§ What you should do
Exact reproduction required: the lines below from the line with "Where should I" to the line with "Given: Switch to the Social tab", both ends included, and no others.

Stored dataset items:
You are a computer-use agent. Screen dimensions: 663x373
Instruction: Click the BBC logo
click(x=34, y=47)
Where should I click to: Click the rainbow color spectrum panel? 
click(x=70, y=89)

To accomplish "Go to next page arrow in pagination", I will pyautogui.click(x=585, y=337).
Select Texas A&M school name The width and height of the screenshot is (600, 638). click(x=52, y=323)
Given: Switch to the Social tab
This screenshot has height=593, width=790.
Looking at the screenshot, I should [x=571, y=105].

---

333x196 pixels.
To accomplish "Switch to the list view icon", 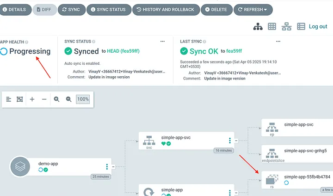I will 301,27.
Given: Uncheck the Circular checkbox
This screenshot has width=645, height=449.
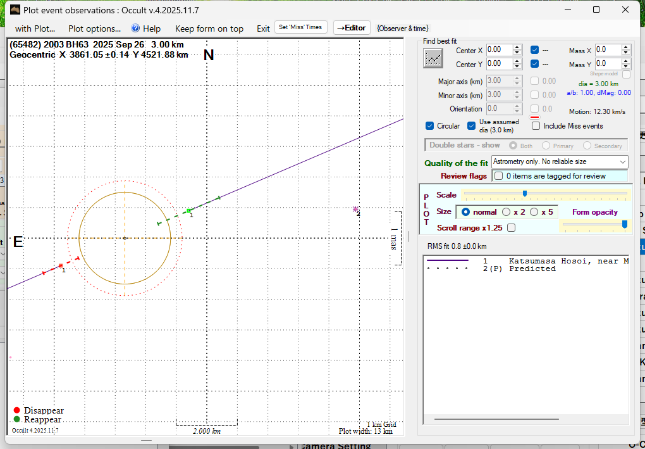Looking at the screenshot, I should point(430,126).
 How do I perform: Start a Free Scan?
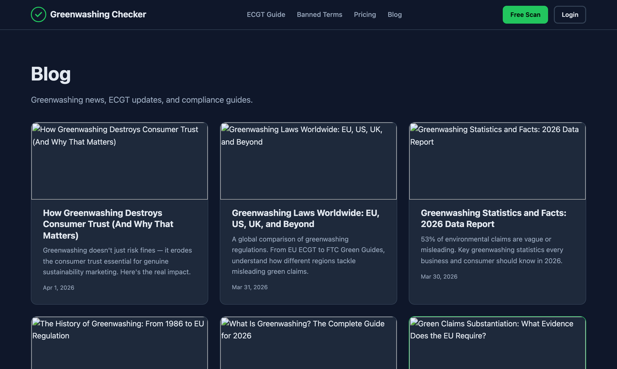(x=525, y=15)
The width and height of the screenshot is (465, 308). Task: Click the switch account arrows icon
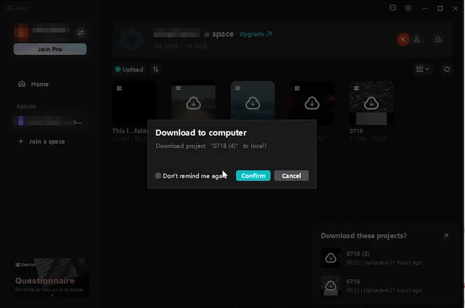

§ Response to the task
Where should I click to: Click the rainbow color spectrum panel? 
click(x=70, y=89)

To accomplish "Go to next page arrow in pagination", I will pyautogui.click(x=585, y=337).
Select Texas A&M school name The width and height of the screenshot is (600, 638). click(x=52, y=323)
Given: Switch to the Social tab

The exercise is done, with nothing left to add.